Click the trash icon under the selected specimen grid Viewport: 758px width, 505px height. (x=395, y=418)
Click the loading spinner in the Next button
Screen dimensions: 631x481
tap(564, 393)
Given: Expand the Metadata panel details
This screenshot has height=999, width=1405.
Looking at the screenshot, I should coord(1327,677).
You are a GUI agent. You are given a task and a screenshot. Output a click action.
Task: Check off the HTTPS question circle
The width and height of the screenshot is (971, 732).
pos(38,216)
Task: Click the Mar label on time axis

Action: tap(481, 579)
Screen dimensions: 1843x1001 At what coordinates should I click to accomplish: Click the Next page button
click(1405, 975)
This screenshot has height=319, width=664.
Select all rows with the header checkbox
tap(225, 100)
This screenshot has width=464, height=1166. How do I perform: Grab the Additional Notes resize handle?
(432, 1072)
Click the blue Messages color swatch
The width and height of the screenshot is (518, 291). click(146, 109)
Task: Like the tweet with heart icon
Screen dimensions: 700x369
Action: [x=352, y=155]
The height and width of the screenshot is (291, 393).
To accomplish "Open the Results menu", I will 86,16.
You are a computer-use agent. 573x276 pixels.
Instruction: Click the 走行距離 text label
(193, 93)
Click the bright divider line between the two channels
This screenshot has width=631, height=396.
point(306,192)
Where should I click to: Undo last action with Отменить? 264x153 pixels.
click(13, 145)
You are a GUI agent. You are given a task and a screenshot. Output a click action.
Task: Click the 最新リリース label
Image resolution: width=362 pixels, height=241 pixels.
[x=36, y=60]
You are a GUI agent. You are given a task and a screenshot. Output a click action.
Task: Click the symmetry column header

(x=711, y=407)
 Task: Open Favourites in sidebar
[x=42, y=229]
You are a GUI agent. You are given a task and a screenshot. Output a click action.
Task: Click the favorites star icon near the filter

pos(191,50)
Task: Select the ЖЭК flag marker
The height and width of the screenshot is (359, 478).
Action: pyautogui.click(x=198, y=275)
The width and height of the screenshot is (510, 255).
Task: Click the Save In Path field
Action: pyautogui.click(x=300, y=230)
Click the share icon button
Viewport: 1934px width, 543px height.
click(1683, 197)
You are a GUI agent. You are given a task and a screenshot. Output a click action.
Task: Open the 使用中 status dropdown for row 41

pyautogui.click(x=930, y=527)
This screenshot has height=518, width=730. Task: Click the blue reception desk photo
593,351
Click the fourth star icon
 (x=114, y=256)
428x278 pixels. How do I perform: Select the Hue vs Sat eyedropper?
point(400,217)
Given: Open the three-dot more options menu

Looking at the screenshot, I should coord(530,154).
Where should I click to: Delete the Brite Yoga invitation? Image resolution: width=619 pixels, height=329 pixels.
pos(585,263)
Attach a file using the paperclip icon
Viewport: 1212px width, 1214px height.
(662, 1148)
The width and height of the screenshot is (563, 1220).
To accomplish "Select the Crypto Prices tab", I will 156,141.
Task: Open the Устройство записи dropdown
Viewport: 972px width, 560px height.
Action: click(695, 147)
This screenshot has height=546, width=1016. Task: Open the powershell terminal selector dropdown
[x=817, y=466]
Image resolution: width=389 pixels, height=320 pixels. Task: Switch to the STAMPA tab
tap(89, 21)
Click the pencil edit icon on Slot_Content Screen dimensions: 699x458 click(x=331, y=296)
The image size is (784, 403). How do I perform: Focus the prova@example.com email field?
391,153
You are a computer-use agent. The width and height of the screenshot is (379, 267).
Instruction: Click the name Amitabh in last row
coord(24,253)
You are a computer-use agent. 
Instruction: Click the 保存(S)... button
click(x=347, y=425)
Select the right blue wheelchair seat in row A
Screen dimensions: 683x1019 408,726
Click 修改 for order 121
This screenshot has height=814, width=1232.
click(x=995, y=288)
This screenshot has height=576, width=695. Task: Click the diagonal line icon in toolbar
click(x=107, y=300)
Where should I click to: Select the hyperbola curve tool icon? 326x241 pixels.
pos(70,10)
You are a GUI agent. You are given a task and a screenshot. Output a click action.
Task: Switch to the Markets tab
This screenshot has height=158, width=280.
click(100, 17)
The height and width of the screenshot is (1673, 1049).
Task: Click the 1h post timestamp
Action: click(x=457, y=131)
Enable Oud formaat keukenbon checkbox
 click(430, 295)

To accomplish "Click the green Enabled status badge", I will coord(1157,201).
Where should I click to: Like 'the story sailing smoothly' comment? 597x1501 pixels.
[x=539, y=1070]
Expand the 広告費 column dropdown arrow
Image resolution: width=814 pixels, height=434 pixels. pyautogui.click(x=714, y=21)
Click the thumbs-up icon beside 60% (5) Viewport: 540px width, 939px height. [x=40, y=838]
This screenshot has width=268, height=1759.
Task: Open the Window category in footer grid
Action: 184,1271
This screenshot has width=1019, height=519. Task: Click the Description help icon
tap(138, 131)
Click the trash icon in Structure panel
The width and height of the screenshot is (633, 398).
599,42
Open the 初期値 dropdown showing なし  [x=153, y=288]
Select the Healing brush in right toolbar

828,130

> **TASK PROMPT**: Please repeat each entry. Keep every word the same.

> **EXERCISE SOLUTION**:
Click the trash icon under the selected specimen grid Viewport: 758px width, 505px height. (x=395, y=418)
Click the loading spinner in the Next button
Screen dimensions: 631x481
tap(564, 393)
Given: Expand the Metadata panel details
This screenshot has height=999, width=1405.
Looking at the screenshot, I should coord(1327,677).
You are a GUI agent. You are given a task and a screenshot. Output a click action.
Task: Check off the HTTPS question circle
The width and height of the screenshot is (971, 732).
pos(38,216)
Task: Click the Mar label on time axis

Action: tap(481, 579)
Screen dimensions: 1843x1001 At what coordinates should I click to accomplish: Click the Next page button
click(1405, 975)
This screenshot has height=319, width=664.
Select all rows with the header checkbox
tap(225, 100)
This screenshot has width=464, height=1166. How do I perform: Grab the Additional Notes resize handle?
(432, 1072)
Click the blue Messages color swatch
The width and height of the screenshot is (518, 291). click(146, 109)
Task: Like the tweet with heart icon
Screen dimensions: 700x369
Action: [x=352, y=155]
The height and width of the screenshot is (291, 393).
To accomplish "Open the Results menu", I will 86,16.
You are a computer-use agent. 573x276 pixels.
Instruction: Click the 走行距離 text label
(193, 93)
Click the bright divider line between the two channels
This screenshot has width=631, height=396.
point(306,192)
Where should I click to: Undo last action with Отменить? 264x153 pixels.
click(13, 145)
You are a GUI agent. You are given a task and a screenshot. Output a click action.
Task: Click the 最新リリース label
Image resolution: width=362 pixels, height=241 pixels.
[x=36, y=60]
You are a GUI agent. You are given a task and a screenshot. Output a click action.
Task: Click the symmetry column header

(x=711, y=407)
 Task: Open Favourites in sidebar
[x=42, y=229]
You are a GUI agent. You are given a task and a screenshot. Output a click action.
Task: Click the favorites star icon near the filter

pos(191,50)
Task: Select the ЖЭК flag marker
The height and width of the screenshot is (359, 478).
Action: pyautogui.click(x=198, y=275)
The width and height of the screenshot is (510, 255).
Task: Click the Save In Path field
Action: pyautogui.click(x=300, y=230)
Click the share icon button
Viewport: 1934px width, 543px height.
click(1683, 197)
You are a GUI agent. You are given a task and a screenshot. Output a click action.
Task: Open the 使用中 status dropdown for row 41

pyautogui.click(x=930, y=527)
This screenshot has height=518, width=730. Task: Click the blue reception desk photo
593,351
Click the fourth star icon
 (x=114, y=256)
428x278 pixels. How do I perform: Select the Hue vs Sat eyedropper?
point(400,217)
Given: Open the three-dot more options menu

Looking at the screenshot, I should coord(530,154).
Where should I click to: Delete the Brite Yoga invitation? Image resolution: width=619 pixels, height=329 pixels.
pos(585,263)
Attach a file using the paperclip icon
Viewport: 1212px width, 1214px height.
(662, 1148)
The width and height of the screenshot is (563, 1220).
To accomplish "Select the Crypto Prices tab", I will 156,141.
Task: Open the Устройство записи dropdown
Viewport: 972px width, 560px height.
Action: click(695, 147)
This screenshot has height=546, width=1016. Task: Open the powershell terminal selector dropdown
[x=817, y=466]
Image resolution: width=389 pixels, height=320 pixels. Task: Switch to the STAMPA tab
tap(89, 21)
Click the pencil edit icon on Slot_Content Screen dimensions: 699x458 click(x=331, y=296)
The image size is (784, 403). How do I perform: Focus the prova@example.com email field?
391,153
You are a computer-use agent. The width and height of the screenshot is (379, 267).
Instruction: Click the name Amitabh in last row
coord(24,253)
You are a computer-use agent. 
Instruction: Click the 保存(S)... button
click(x=347, y=425)
Select the right blue wheelchair seat in row A
Screen dimensions: 683x1019 408,726
Click 修改 for order 121
This screenshot has height=814, width=1232.
click(x=995, y=288)
This screenshot has height=576, width=695. Task: Click the diagonal line icon in toolbar
click(x=107, y=300)
Where should I click to: Select the hyperbola curve tool icon? 326x241 pixels.
pos(70,10)
You are a GUI agent. You are given a task and a screenshot. Output a click action.
Task: Switch to the Markets tab
This screenshot has height=158, width=280.
click(100, 17)
The height and width of the screenshot is (1673, 1049).
Task: Click the 1h post timestamp
Action: click(x=457, y=131)
Enable Oud formaat keukenbon checkbox
 click(430, 295)

To accomplish "Click the green Enabled status badge", I will coord(1157,201).
Where should I click to: Like 'the story sailing smoothly' comment? 597x1501 pixels.
[x=539, y=1070]
Expand the 広告費 column dropdown arrow
Image resolution: width=814 pixels, height=434 pixels. pyautogui.click(x=714, y=21)
Click the thumbs-up icon beside 60% (5) Viewport: 540px width, 939px height. [x=40, y=838]
This screenshot has width=268, height=1759.
Task: Open the Window category in footer grid
Action: 184,1271
This screenshot has width=1019, height=519. Task: Click the Description help icon
tap(138, 131)
Click the trash icon in Structure panel
The width and height of the screenshot is (633, 398).
599,42
Open the 初期値 dropdown showing なし  [x=153, y=288]
Select the Healing brush in right toolbar

828,130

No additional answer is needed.